* _EXERCISE PROMPT_
Write out the listing below word for word, from its first line up to and including the line containing "category-select: 电脑 ▼". Leave out the pictures.

* _DATA EXTRACTS_
= = = =
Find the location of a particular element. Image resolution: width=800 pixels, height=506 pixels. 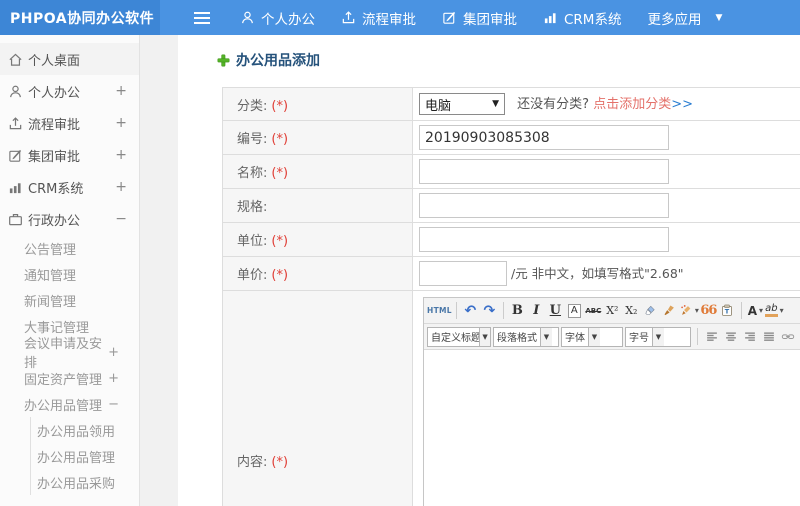

category-select: 电脑 ▼ is located at coordinates (462, 104).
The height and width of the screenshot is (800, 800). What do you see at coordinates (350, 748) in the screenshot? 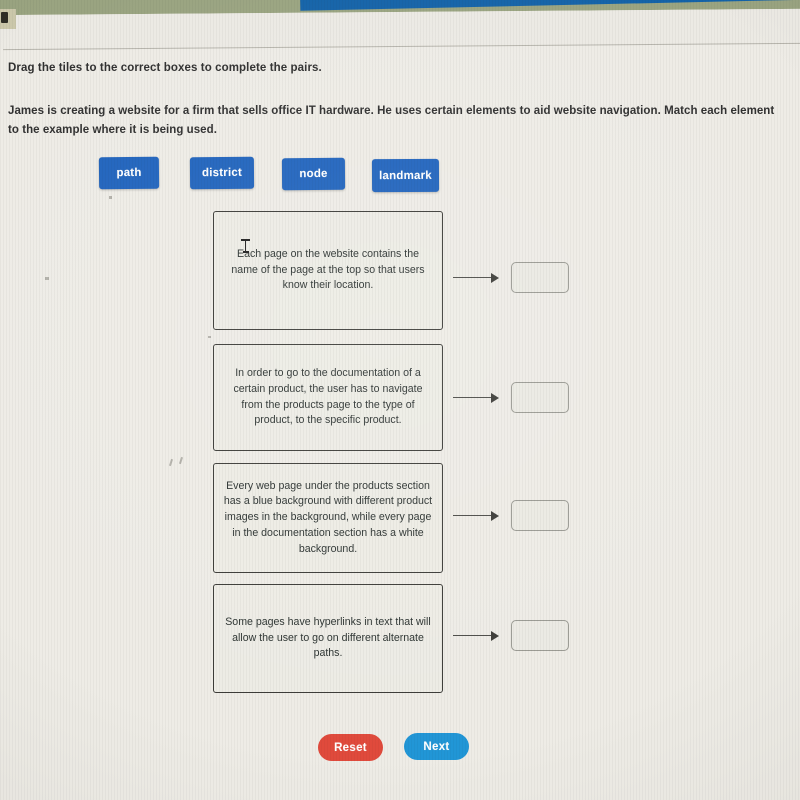
I see `reset-button: Reset` at bounding box center [350, 748].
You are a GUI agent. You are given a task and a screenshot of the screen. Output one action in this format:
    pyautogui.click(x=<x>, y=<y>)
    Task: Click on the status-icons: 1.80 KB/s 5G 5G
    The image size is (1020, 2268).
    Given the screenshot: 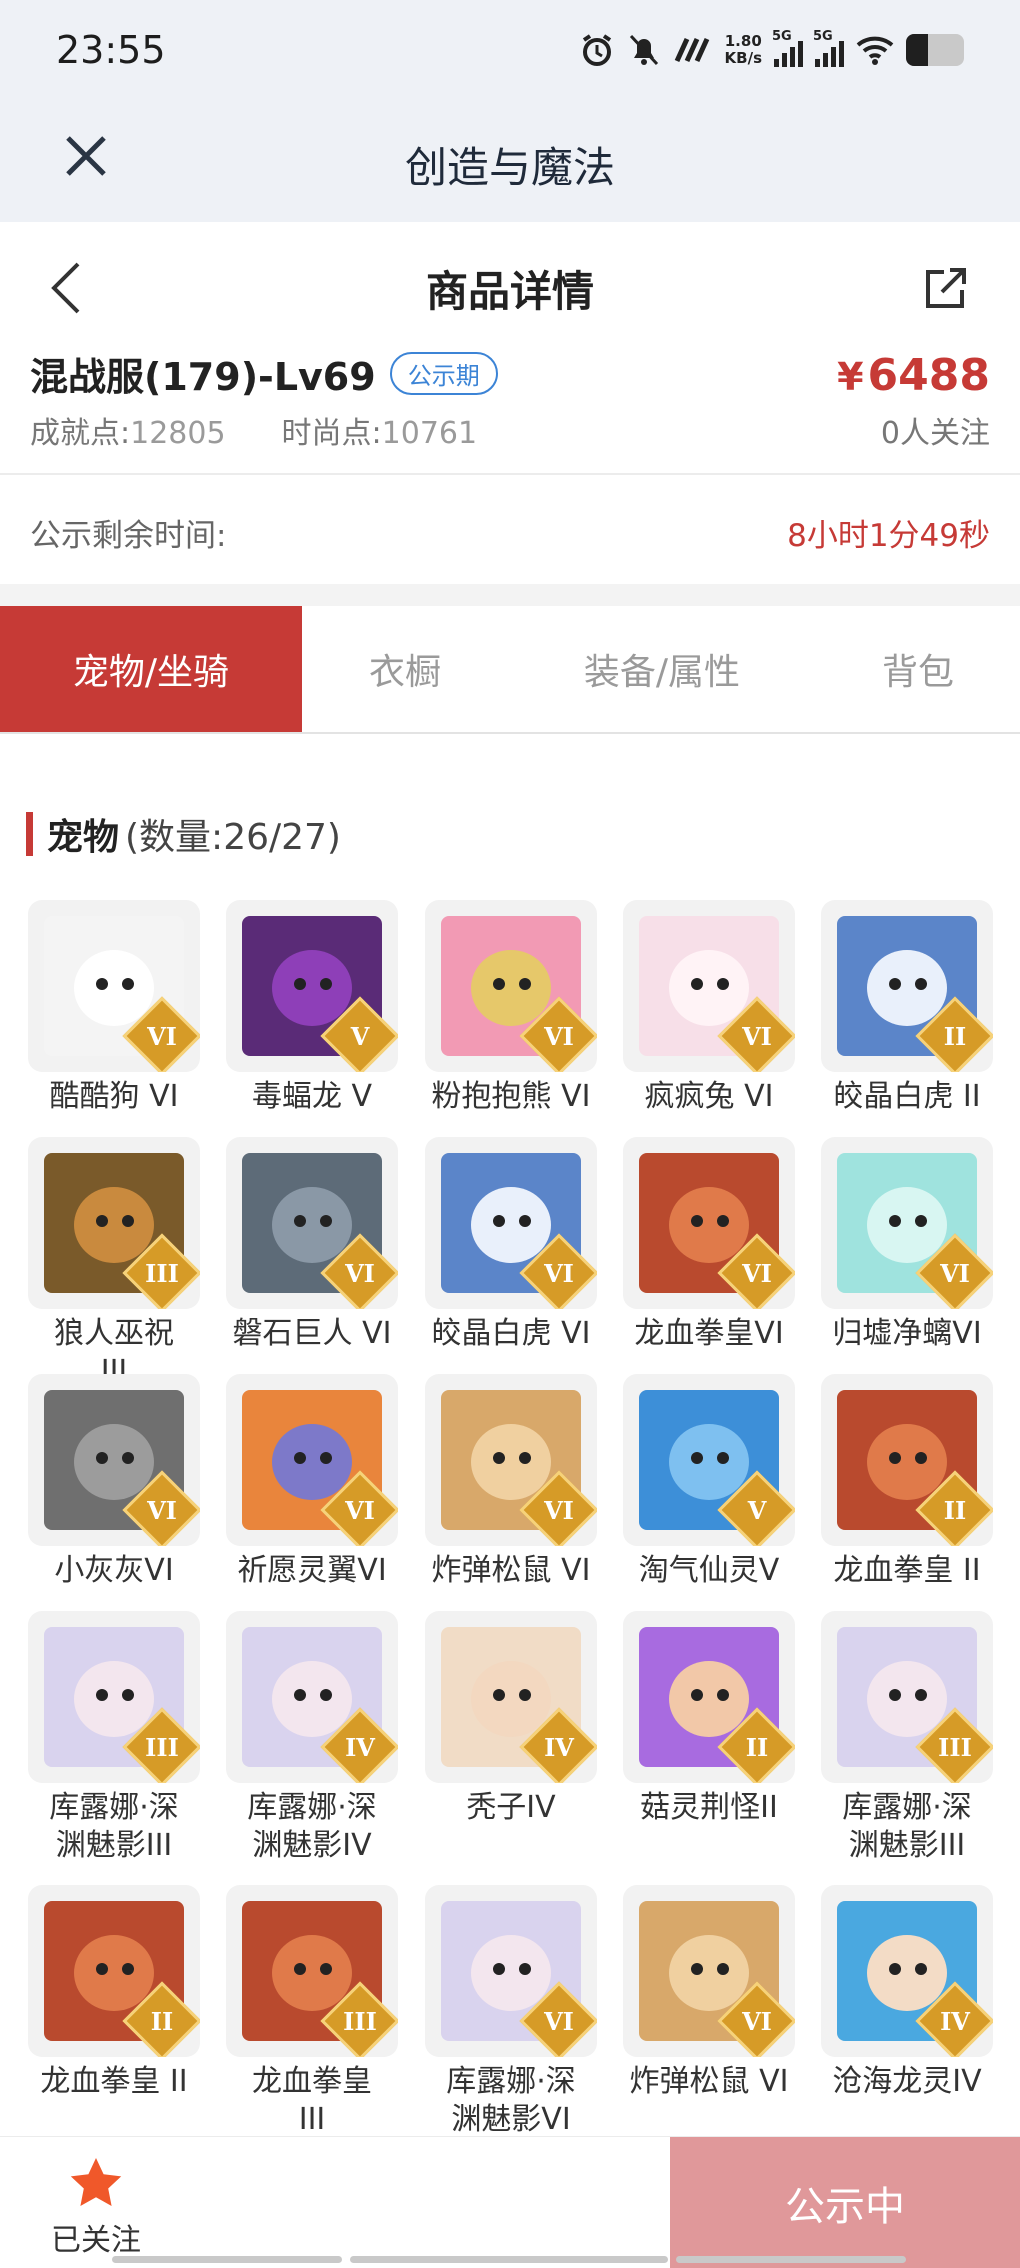 What is the action you would take?
    pyautogui.click(x=772, y=50)
    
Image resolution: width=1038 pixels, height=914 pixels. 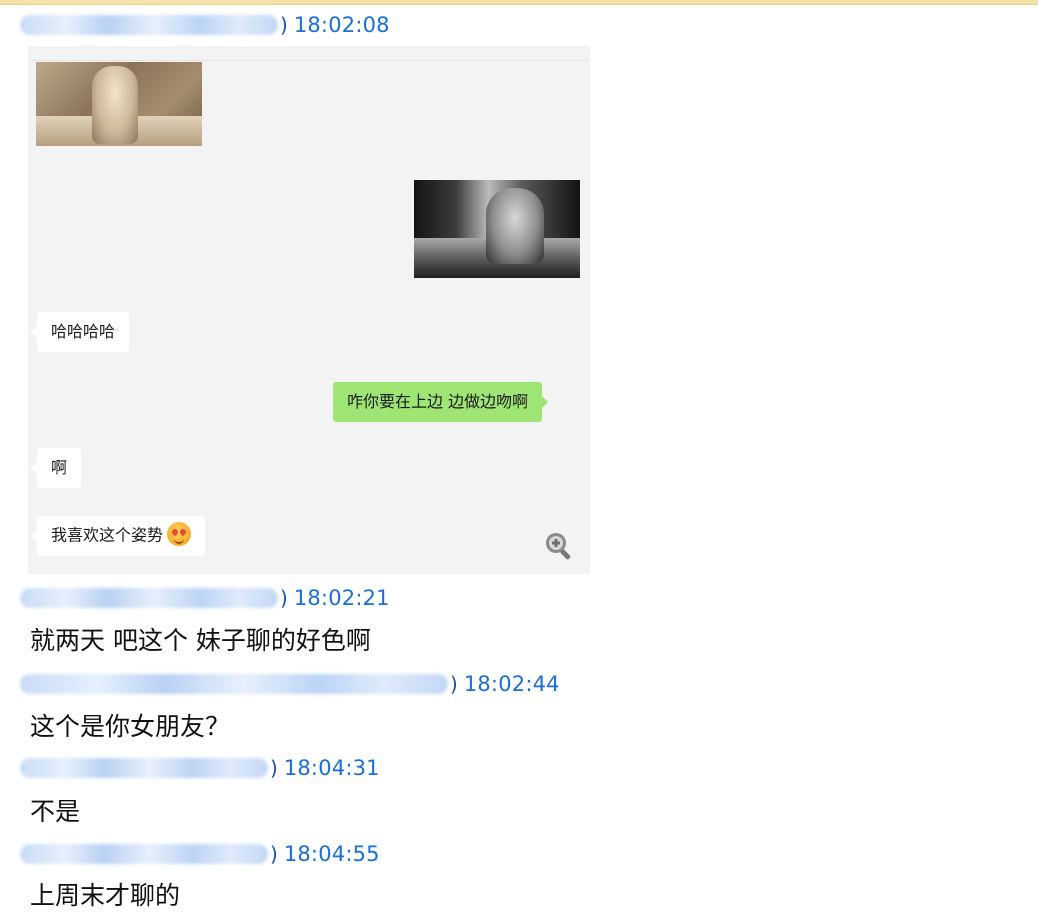 I want to click on message-header: ) 18:04:55, so click(x=200, y=854).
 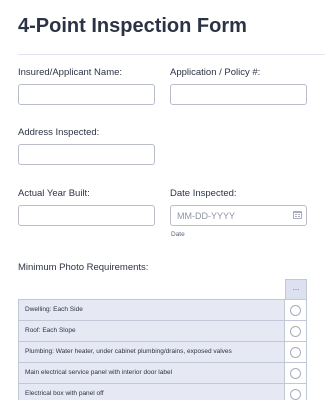 I want to click on insured-name-label: Insured/Applicant Name:, so click(x=70, y=72).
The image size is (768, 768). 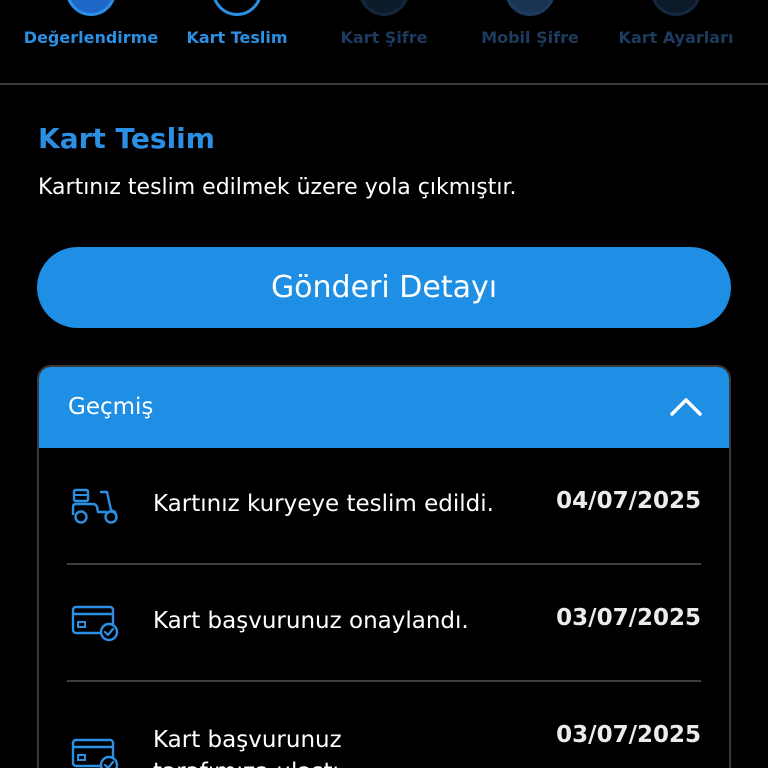 I want to click on shipment-detail-button: Gönderi Detayı, so click(x=384, y=288).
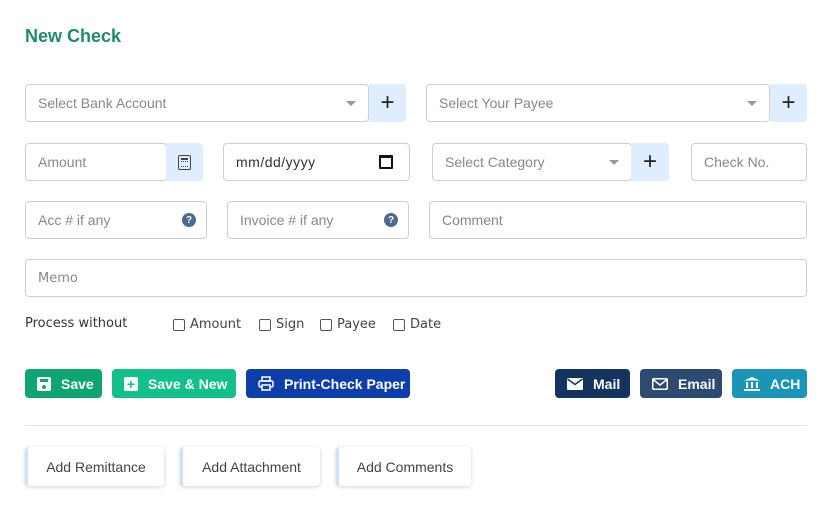  I want to click on process-without-amount-checkbox: Amount, so click(207, 324).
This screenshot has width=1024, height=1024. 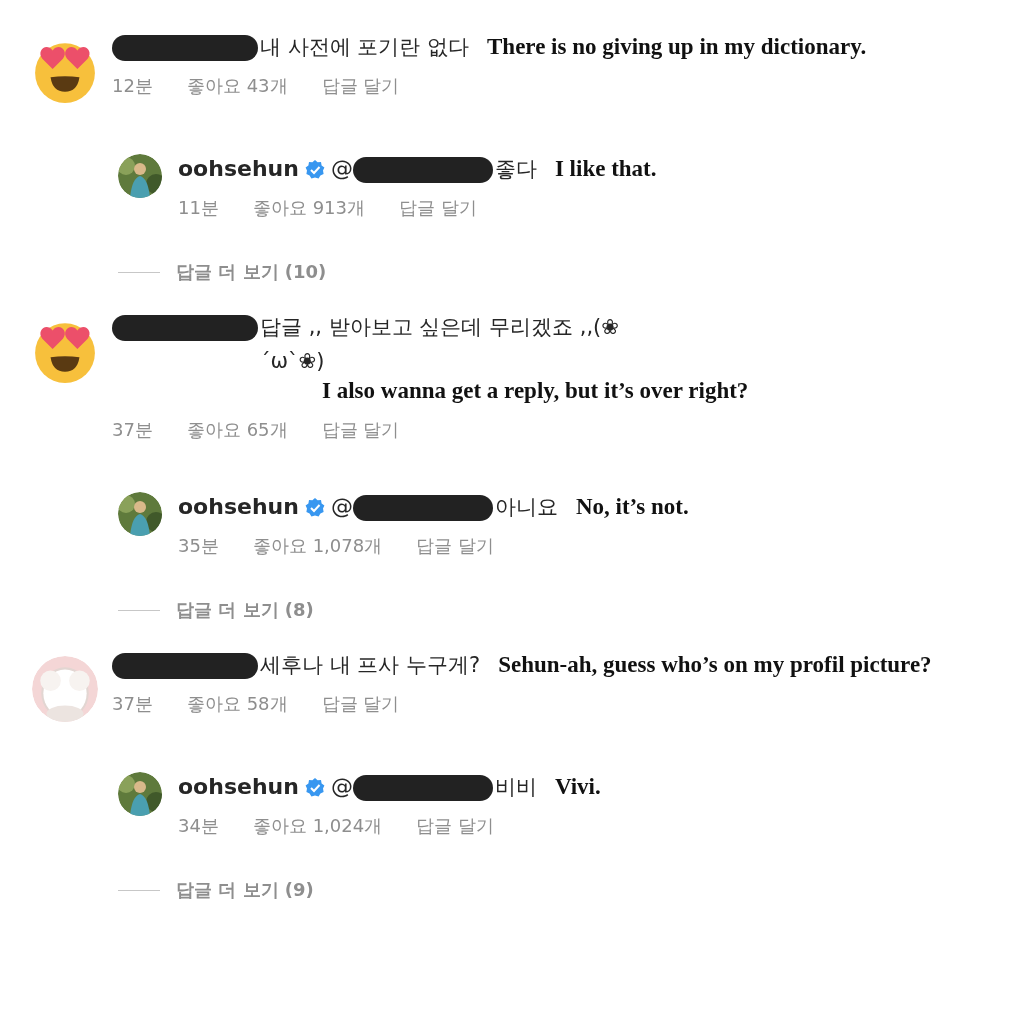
= = = =
* _WRITTEN ANSWER_
Find the location of a particular element. Image resolution: width=800 pixels, height=506 pixels. 

category-select: 电脑 ▼ is located at coordinates (462, 104).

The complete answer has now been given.